WASHINGTON — The Federal Reserve is torn over when to slow its aggressive efforts to stimulate the economy.
Its uncertainty burst into view Wednesday, when Chairman Ben Bernanke testified to Congress in the morning and the Fed released the minutes of its last policy meeting in the afternoon.
Bernanke testified he believes it is too soon for the Fed to pull back on its support for the economy, including its $85 billion a month in Treasury and mortgage bond purchases. But minutes from the Fed's April 30-May 1 meeting showed that several members favored cutting the level of purchases, perhaps as early as June. Even that was hard to decipher because the minutes said members would have to agree that the economy had shown strong and sustained growth before the Fed would slow its bond purchases.

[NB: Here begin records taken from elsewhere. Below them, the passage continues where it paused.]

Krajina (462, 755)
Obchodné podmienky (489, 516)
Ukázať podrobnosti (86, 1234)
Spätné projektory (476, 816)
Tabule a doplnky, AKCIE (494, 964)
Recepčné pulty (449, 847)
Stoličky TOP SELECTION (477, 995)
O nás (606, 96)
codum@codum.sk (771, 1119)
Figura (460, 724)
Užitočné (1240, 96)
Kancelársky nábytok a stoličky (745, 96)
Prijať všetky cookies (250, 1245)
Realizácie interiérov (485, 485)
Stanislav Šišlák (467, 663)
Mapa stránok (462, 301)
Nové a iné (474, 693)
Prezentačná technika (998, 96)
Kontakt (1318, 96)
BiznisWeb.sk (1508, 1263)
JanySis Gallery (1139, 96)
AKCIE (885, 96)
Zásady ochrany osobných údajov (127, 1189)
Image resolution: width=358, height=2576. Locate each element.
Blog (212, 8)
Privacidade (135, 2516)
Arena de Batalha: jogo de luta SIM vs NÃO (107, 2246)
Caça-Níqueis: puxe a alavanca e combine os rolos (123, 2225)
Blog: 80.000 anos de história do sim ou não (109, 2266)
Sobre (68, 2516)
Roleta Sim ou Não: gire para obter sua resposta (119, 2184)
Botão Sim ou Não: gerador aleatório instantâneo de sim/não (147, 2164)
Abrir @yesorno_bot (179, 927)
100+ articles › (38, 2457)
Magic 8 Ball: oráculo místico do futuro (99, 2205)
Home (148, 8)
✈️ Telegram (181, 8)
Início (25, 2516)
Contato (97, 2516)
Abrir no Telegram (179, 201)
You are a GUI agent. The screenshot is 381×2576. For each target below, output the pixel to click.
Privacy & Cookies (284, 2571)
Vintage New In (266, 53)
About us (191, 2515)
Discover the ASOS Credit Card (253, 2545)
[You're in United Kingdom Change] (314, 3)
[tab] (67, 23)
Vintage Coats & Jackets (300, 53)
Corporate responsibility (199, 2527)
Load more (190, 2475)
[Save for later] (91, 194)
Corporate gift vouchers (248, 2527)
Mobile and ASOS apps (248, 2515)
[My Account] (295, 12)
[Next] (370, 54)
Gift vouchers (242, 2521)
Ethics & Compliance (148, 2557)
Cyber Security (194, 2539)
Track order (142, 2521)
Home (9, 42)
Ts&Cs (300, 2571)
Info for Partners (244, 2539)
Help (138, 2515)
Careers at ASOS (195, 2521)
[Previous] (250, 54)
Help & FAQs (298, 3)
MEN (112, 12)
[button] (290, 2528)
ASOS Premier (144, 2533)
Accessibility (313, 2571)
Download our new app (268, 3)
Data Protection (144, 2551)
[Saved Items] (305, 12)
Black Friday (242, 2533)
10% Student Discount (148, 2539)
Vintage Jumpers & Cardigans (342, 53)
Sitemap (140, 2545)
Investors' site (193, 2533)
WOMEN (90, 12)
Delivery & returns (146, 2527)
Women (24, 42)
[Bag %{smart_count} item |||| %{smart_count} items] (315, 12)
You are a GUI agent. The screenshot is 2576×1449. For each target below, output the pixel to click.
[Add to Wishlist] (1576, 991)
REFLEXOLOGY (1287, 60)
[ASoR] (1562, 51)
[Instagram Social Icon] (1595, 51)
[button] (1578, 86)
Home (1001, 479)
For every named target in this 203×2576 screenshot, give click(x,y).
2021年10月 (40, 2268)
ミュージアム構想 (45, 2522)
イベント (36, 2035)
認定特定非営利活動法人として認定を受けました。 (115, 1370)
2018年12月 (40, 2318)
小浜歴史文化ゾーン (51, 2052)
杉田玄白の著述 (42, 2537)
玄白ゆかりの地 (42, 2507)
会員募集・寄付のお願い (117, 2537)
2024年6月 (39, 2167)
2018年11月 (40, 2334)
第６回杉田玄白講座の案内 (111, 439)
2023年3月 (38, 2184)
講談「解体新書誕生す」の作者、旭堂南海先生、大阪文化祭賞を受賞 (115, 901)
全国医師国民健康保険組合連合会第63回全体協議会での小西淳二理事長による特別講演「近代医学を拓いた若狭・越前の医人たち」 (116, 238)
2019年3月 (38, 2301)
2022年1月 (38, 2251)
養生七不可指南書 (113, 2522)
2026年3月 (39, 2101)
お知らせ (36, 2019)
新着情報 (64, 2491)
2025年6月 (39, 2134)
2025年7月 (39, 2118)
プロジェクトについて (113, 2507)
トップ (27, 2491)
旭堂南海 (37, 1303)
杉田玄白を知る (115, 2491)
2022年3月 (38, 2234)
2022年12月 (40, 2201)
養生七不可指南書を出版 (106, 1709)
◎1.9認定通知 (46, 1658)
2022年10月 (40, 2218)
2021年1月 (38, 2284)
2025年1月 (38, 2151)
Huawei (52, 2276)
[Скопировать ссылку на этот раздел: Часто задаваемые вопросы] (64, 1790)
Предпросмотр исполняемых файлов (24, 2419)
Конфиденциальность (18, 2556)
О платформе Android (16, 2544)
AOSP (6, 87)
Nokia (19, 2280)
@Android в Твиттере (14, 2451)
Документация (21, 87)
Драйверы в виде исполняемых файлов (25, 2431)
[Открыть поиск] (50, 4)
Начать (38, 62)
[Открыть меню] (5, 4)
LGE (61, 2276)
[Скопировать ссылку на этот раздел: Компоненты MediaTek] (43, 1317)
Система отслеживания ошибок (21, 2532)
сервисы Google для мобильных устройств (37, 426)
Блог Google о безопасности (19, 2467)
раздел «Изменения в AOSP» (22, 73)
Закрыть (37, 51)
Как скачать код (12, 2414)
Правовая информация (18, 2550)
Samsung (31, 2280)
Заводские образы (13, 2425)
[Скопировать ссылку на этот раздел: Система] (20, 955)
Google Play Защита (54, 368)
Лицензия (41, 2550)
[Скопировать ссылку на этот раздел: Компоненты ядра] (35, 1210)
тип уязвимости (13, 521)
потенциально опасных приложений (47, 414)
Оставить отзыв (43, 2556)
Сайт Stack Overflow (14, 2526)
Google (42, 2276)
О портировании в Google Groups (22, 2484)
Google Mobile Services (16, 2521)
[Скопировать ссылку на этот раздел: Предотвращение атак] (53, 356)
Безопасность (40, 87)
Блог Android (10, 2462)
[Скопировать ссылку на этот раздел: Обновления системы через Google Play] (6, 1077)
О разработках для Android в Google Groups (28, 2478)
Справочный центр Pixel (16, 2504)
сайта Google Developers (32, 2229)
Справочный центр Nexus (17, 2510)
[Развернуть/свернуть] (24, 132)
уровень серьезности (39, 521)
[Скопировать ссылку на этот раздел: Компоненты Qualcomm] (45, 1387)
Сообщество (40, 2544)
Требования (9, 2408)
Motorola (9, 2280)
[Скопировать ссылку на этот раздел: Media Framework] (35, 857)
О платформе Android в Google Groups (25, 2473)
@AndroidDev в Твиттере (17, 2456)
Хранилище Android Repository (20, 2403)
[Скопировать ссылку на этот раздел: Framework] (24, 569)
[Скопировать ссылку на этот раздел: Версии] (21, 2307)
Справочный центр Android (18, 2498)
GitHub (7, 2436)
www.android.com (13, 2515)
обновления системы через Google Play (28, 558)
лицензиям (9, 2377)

The Fed is buying the bonds to try to ease long-term borrowing costs, encourage borrowing and accelerate growth. And it has said it will maintain its pace of bond purchases until the job market improves substantially.
Economists don't expect the Fed to curtail the bond purchases next month. But Paul Ashworth, chief U.S. economist for Capital Economics, said the September meeting is a real possibility.
For one thing, Bernanke told lawmakers Wednesday that the Fed might reduce the purchases within the next few meetings if the job market showed "real and sustainable progress." Still, whatever the Fed does is likely to be done gradually, Ashworth said.
"It could begin with a relatively trivial reduction to gauge market reaction," he said.
Most of Bernanke's testimony Wednesday to the Joint Economic Committee focused on the many risks the U.S. economy still faces and the help the Fed's support programs have provided. His remarks suggested that the Fed isn't ready to taper the bond purchases.
In recent weeks, the job market and the broader economy have shown renewed vigor. The unemployment rate has reached a four-year low of 7.5 percent. A resurgent housing market has helped lift consumer confidence. And a powerful stock market rally has made many consumers feel wealthier.
Unemployment does remain well above levels consistent with healthy economies. And some economic sectors, including manufacturing, are struggling. Bernanke also said higher taxes and deep federal spending cuts will likely slow growth this year.
David Wyss, a former Fed economist who teaches at Brown University, said recent economic data has been mixed, suggesting that the Fed is unlikely to change course soon.
"I can't see them doing anything before fall, and they may well wait until next year," he said.
And when the Fed does start trimming its bond purchases, Wyss predicts they will cut the pace to about $50 billion as a first step and then spend most of 2014 gradually reducing that level to zero.
He expects investors' reaction by then to be "fairly muted."
"I would assume the market will be expecting it by the time they finally do it," Wyss said.